The British Druid Order teaches and practices a creative, celebratory, elemental, shamanic Druidry, drawing inspiration from the past, yet deeply relevant to the needs of the present: caring for the earth, empowering the spirit, promoting peace and understanding. Inspired by the rich heritage of the British Isles, we see Druidry as a path without boundaries, open to all.” (This, and other stuff about ancestors and polytheism and animism I generally concur with - “BDO Druidry is animistic, recognising all things as imbued with spirit.” It's their own organisation and trappings that I dispute).
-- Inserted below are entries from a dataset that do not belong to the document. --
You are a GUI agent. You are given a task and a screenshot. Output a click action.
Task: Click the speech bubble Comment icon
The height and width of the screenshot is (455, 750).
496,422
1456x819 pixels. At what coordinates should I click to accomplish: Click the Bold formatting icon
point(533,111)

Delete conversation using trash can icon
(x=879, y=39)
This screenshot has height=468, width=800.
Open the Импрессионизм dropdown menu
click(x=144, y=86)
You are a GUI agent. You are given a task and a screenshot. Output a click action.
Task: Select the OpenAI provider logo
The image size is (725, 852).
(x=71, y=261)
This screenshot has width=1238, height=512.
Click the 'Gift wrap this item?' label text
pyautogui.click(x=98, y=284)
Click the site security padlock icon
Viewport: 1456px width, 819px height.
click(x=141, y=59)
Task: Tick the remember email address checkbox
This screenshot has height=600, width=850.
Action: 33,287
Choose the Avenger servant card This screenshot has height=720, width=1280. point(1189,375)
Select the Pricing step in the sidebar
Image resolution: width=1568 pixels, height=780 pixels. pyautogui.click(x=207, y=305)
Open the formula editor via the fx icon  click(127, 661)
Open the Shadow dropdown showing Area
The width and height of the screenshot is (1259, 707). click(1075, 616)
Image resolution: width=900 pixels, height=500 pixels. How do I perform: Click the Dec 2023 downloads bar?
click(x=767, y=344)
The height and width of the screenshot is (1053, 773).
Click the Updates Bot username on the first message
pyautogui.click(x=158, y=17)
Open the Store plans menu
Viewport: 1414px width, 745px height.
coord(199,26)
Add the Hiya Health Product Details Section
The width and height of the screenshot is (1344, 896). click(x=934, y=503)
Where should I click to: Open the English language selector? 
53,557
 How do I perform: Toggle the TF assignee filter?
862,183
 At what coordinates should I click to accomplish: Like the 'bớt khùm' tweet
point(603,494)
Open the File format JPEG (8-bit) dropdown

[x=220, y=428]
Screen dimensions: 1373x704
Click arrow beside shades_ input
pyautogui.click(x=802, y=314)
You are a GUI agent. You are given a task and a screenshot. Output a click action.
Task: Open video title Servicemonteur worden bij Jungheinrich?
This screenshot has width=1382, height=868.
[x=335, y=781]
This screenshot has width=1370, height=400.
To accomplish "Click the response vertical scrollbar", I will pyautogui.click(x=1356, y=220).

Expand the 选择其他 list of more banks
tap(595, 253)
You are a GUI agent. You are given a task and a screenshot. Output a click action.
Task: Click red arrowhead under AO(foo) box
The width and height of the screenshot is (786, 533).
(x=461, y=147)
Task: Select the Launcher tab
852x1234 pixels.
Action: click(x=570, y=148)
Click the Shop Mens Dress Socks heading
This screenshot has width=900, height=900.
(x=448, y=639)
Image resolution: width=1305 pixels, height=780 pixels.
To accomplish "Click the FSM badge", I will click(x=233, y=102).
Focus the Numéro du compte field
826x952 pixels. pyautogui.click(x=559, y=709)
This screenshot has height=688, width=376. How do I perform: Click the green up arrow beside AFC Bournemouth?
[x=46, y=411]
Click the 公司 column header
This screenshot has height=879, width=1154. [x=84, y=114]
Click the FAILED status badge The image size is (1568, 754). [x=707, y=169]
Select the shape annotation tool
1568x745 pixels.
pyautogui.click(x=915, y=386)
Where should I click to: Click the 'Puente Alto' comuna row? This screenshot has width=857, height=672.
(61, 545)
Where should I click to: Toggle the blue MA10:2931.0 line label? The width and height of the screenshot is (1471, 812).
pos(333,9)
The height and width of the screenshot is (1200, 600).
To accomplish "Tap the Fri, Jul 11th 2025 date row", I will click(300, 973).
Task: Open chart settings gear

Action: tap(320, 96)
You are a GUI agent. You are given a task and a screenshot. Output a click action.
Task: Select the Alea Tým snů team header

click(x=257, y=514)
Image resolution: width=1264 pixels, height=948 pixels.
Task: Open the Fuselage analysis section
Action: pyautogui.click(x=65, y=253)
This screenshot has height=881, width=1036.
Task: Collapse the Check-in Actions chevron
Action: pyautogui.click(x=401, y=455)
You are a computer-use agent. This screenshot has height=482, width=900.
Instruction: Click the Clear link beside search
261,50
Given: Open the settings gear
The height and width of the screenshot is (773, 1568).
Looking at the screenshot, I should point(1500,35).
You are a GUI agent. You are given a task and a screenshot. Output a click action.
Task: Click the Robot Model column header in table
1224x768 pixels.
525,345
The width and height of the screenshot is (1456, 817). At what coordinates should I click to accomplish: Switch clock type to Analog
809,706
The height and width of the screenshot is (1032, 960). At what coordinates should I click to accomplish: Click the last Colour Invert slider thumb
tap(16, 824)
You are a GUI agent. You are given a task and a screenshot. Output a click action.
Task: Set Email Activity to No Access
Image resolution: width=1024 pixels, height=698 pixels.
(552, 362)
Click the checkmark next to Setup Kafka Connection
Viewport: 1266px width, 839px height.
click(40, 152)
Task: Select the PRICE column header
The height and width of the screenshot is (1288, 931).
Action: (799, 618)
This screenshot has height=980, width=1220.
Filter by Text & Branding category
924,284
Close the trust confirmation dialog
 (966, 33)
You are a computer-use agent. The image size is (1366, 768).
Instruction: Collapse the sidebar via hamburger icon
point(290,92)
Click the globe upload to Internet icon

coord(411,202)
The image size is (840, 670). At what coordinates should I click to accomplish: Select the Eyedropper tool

My problem with the druids is not the conventional one (that they pretend to be something more than they're not – an ancient authentic tradition, a genuine priesthood of knowledge) but is one commonly held amongst contemporary pagans. It is that they are aping christian churchmen. They dress like monks, they move like catholic priests, they are all solemnity and an attempted visual impressiveness. They stand in lines or in liturgical rites that are pale imitations of all that occult solemnity that the Catholic Church developed. They have a hierarchy and layers of initiation so that you know exactly where you stand – above whom and below whom. This is church hierarchy – a load of crap. And they think they're better than us? More spiritual? A different caste? Bullshit! They're just followers who want one day to gain by such careful following the right to one day lead the other followers. Like a queue going round in circles. It is worthless in itself. I'd rather be outside dancing. And it is parallelling all that corrosive, anti-natural nonsense that church history, church hierarchy, power games of elites and states and conservative oppression made manifest from the dark ages onwards. This is and was an illegitimate social phenomenon and for a pagan organisation to resemble it is an insult to the reality of (whatever) paganism (is). So they offer distance learning courses in which they have (weirdly) dogmatised processes of elite development. And that, plus gatherings, is where they appear to put most of their energy. I'll pass.

Disclaimer – the only druids I've actually met have been lovely and sensitive to this and are in it for the right reasons (personal spiritual development, community, 'doing something' rather than just watching from the home computer).

5. Freemasons

A red herring. Freemasons aren't pagan at all. In fact I wasn't allowed to join because I could not profess to faith in one overall divine creator-architect. Bastards.